TASK INSTRUCTIONS:
Retype all of the material exactly, leaving no line out.

INFORMATION PROVIDED:

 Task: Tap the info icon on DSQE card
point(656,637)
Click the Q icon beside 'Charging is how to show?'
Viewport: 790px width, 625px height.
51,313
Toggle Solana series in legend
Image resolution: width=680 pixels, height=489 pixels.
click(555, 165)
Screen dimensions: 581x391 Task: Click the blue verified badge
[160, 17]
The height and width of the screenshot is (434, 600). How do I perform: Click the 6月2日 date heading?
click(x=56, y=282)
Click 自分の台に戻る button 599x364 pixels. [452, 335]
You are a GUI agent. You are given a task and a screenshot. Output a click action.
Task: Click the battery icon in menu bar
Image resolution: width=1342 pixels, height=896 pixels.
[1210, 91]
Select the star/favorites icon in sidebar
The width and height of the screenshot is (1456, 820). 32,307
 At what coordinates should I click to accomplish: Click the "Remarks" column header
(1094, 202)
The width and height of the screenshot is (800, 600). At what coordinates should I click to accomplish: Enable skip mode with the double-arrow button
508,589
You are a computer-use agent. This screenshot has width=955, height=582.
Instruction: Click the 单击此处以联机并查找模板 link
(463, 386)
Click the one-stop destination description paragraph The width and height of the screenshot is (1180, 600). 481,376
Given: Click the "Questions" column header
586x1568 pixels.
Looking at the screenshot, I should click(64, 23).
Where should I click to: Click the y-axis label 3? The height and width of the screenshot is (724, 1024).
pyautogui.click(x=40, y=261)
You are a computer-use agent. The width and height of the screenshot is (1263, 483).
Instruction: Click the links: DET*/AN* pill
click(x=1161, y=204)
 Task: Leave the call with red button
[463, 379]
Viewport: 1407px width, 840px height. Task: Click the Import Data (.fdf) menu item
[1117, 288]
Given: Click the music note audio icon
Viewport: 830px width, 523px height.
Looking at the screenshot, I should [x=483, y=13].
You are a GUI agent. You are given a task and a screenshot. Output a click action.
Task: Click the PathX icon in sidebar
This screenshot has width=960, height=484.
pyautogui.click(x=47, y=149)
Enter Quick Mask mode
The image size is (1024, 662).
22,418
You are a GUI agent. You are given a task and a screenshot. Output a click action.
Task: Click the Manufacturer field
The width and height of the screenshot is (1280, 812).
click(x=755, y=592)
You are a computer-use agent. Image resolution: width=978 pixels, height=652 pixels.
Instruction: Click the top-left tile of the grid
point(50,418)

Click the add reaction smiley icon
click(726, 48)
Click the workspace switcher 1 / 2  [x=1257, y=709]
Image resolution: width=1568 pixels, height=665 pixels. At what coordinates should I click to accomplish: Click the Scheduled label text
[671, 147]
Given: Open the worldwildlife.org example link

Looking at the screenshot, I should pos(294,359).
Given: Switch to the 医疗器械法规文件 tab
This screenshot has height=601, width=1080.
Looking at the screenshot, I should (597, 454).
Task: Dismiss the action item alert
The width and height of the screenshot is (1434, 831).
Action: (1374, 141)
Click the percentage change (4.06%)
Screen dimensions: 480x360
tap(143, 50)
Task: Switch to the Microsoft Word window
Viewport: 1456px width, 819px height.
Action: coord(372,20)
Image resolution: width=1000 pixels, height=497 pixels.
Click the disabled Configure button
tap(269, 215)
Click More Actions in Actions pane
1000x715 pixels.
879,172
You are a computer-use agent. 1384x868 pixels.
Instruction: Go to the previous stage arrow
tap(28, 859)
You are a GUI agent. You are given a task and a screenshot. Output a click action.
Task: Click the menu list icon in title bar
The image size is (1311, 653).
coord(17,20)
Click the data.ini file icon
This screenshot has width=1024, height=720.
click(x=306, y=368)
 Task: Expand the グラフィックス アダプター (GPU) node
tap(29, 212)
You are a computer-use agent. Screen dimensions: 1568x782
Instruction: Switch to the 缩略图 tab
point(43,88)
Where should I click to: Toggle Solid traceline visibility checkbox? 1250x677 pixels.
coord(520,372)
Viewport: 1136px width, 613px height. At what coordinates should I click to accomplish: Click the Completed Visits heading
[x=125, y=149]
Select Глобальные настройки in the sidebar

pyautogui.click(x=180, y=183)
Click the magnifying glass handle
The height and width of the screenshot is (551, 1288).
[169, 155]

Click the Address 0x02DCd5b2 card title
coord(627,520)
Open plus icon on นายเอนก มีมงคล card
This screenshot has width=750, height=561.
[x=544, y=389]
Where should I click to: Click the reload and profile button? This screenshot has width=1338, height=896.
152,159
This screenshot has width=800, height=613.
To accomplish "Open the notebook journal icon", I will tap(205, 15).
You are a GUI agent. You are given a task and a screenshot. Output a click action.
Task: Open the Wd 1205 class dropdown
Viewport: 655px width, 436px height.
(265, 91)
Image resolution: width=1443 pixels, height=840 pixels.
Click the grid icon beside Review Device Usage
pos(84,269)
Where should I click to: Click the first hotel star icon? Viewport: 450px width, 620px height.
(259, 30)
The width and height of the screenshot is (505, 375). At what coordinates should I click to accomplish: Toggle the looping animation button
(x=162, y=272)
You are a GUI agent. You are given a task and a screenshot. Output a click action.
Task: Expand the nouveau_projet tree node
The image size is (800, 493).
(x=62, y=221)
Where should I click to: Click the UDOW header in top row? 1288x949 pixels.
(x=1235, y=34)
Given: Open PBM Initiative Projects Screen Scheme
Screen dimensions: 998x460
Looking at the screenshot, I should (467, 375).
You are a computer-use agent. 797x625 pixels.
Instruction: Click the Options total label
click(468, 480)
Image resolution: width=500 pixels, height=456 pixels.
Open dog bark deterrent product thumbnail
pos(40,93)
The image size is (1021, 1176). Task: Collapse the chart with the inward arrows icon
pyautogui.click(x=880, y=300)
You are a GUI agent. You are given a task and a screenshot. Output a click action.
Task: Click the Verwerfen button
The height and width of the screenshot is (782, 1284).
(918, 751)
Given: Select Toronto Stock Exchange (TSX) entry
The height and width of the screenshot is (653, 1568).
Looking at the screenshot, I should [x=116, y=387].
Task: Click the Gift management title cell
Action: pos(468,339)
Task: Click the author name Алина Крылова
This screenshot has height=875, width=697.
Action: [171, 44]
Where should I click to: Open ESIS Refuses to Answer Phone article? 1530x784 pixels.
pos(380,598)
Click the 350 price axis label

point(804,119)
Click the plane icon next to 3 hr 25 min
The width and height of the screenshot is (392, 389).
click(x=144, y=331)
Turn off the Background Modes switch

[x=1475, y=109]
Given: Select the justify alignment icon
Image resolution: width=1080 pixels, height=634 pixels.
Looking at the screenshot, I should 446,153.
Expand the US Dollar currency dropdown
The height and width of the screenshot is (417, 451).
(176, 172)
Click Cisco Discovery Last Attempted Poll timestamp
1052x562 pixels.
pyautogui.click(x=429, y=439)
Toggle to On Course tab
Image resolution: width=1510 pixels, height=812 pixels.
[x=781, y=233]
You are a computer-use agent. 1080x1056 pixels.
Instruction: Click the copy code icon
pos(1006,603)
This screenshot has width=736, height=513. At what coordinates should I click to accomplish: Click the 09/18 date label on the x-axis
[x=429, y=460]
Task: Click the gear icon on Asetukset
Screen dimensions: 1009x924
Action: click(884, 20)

OUTPUT OF THE TASK:
 Task: Tap the info icon on DSQE card
point(656,637)
Click the Q icon beside 'Charging is how to show?'
Viewport: 790px width, 625px height.
51,313
Toggle Solana series in legend
Image resolution: width=680 pixels, height=489 pixels.
click(555, 165)
Screen dimensions: 581x391 Task: Click the blue verified badge
[160, 17]
The height and width of the screenshot is (434, 600). How do I perform: Click the 6月2日 date heading?
click(x=56, y=282)
Click 自分の台に戻る button 599x364 pixels. [452, 335]
You are a GUI agent. You are given a task and a screenshot. Output a click action.
Task: Click the battery icon in menu bar
Image resolution: width=1342 pixels, height=896 pixels.
[1210, 91]
Select the star/favorites icon in sidebar
The width and height of the screenshot is (1456, 820). 32,307
 At what coordinates should I click to accomplish: Click the "Remarks" column header
(1094, 202)
The width and height of the screenshot is (800, 600). At what coordinates should I click to accomplish: Enable skip mode with the double-arrow button
508,589
You are a computer-use agent. This screenshot has width=955, height=582.
Instruction: Click the 单击此处以联机并查找模板 link
(463, 386)
Click the one-stop destination description paragraph The width and height of the screenshot is (1180, 600). 481,376
Given: Click the "Questions" column header
586x1568 pixels.
Looking at the screenshot, I should click(64, 23).
Where should I click to: Click the y-axis label 3? The height and width of the screenshot is (724, 1024).
pyautogui.click(x=40, y=261)
You are a computer-use agent. The width and height of the screenshot is (1263, 483).
Instruction: Click the links: DET*/AN* pill
click(x=1161, y=204)
 Task: Leave the call with red button
[463, 379]
Viewport: 1407px width, 840px height. Task: Click the Import Data (.fdf) menu item
[1117, 288]
Given: Click the music note audio icon
Viewport: 830px width, 523px height.
Looking at the screenshot, I should [x=483, y=13].
You are a GUI agent. You are given a task and a screenshot. Output a click action.
Task: Click the PathX icon in sidebar
This screenshot has width=960, height=484.
pyautogui.click(x=47, y=149)
Enter Quick Mask mode
The image size is (1024, 662).
22,418
You are a GUI agent. You are given a task and a screenshot. Output a click action.
Task: Click the Manufacturer field
The width and height of the screenshot is (1280, 812).
click(x=755, y=592)
You are a computer-use agent. Image resolution: width=978 pixels, height=652 pixels.
Instruction: Click the top-left tile of the grid
point(50,418)

Click the add reaction smiley icon
click(726, 48)
Click the workspace switcher 1 / 2  [x=1257, y=709]
Image resolution: width=1568 pixels, height=665 pixels. At what coordinates should I click to accomplish: Click the Scheduled label text
[671, 147]
Given: Open the worldwildlife.org example link

Looking at the screenshot, I should pos(294,359).
Given: Switch to the 医疗器械法规文件 tab
This screenshot has height=601, width=1080.
Looking at the screenshot, I should (597, 454).
Task: Dismiss the action item alert
The width and height of the screenshot is (1434, 831).
Action: (1374, 141)
Click the percentage change (4.06%)
Screen dimensions: 480x360
tap(143, 50)
Task: Switch to the Microsoft Word window
Viewport: 1456px width, 819px height.
Action: coord(372,20)
Image resolution: width=1000 pixels, height=497 pixels.
Click the disabled Configure button
tap(269, 215)
Click More Actions in Actions pane
1000x715 pixels.
879,172
You are a computer-use agent. 1384x868 pixels.
Instruction: Go to the previous stage arrow
tap(28, 859)
You are a GUI agent. You are given a task and a screenshot. Output a click action.
Task: Click the menu list icon in title bar
The image size is (1311, 653).
coord(17,20)
Click the data.ini file icon
This screenshot has width=1024, height=720.
click(x=306, y=368)
 Task: Expand the グラフィックス アダプター (GPU) node
tap(29, 212)
You are a computer-use agent. Screen dimensions: 1568x782
Instruction: Switch to the 缩略图 tab
point(43,88)
Where should I click to: Toggle Solid traceline visibility checkbox? 1250x677 pixels.
coord(520,372)
Viewport: 1136px width, 613px height. At what coordinates should I click to accomplish: Click the Completed Visits heading
[x=125, y=149]
Select Глобальные настройки in the sidebar

pyautogui.click(x=180, y=183)
Click the magnifying glass handle
The height and width of the screenshot is (551, 1288).
[169, 155]

Click the Address 0x02DCd5b2 card title
coord(627,520)
Open plus icon on นายเอนก มีมงคล card
This screenshot has width=750, height=561.
[x=544, y=389]
Where should I click to: Click the reload and profile button? This screenshot has width=1338, height=896.
152,159
This screenshot has width=800, height=613.
To accomplish "Open the notebook journal icon", I will tap(205, 15).
You are a GUI agent. You are given a task and a screenshot. Output a click action.
Task: Open the Wd 1205 class dropdown
Viewport: 655px width, 436px height.
(265, 91)
Image resolution: width=1443 pixels, height=840 pixels.
Click the grid icon beside Review Device Usage
pos(84,269)
Where should I click to: Click the first hotel star icon? Viewport: 450px width, 620px height.
(259, 30)
The width and height of the screenshot is (505, 375). At what coordinates should I click to accomplish: Toggle the looping animation button
(x=162, y=272)
You are a GUI agent. You are given a task and a screenshot. Output a click action.
Task: Expand the nouveau_projet tree node
The image size is (800, 493).
(x=62, y=221)
Where should I click to: Click the UDOW header in top row? 1288x949 pixels.
(x=1235, y=34)
Given: Open PBM Initiative Projects Screen Scheme
Screen dimensions: 998x460
Looking at the screenshot, I should (467, 375).
You are a computer-use agent. 797x625 pixels.
Instruction: Click the Options total label
click(468, 480)
Image resolution: width=500 pixels, height=456 pixels.
Open dog bark deterrent product thumbnail
pos(40,93)
The image size is (1021, 1176). Task: Collapse the chart with the inward arrows icon
pyautogui.click(x=880, y=300)
You are a GUI agent. You are given a task and a screenshot. Output a click action.
Task: Click the Verwerfen button
The height and width of the screenshot is (782, 1284).
(918, 751)
Given: Select Toronto Stock Exchange (TSX) entry
The height and width of the screenshot is (653, 1568).
Looking at the screenshot, I should [x=116, y=387].
Task: Click the Gift management title cell
Action: pos(468,339)
Task: Click the author name Алина Крылова
This screenshot has height=875, width=697.
Action: [171, 44]
Where should I click to: Open ESIS Refuses to Answer Phone article? 1530x784 pixels.
pos(380,598)
Click the 350 price axis label

point(804,119)
Click the plane icon next to 3 hr 25 min
The width and height of the screenshot is (392, 389).
click(x=144, y=331)
Turn off the Background Modes switch

[x=1475, y=109]
Given: Select the justify alignment icon
Image resolution: width=1080 pixels, height=634 pixels.
Looking at the screenshot, I should 446,153.
Expand the US Dollar currency dropdown
The height and width of the screenshot is (417, 451).
(176, 172)
Click Cisco Discovery Last Attempted Poll timestamp
1052x562 pixels.
pyautogui.click(x=429, y=439)
Toggle to On Course tab
Image resolution: width=1510 pixels, height=812 pixels.
[x=781, y=233]
You are a computer-use agent. 1080x1056 pixels.
Instruction: Click the copy code icon
pos(1006,603)
This screenshot has width=736, height=513. At what coordinates should I click to accomplish: Click the 09/18 date label on the x-axis
[x=429, y=460]
Task: Click the gear icon on Asetukset
Screen dimensions: 1009x924
Action: click(884, 20)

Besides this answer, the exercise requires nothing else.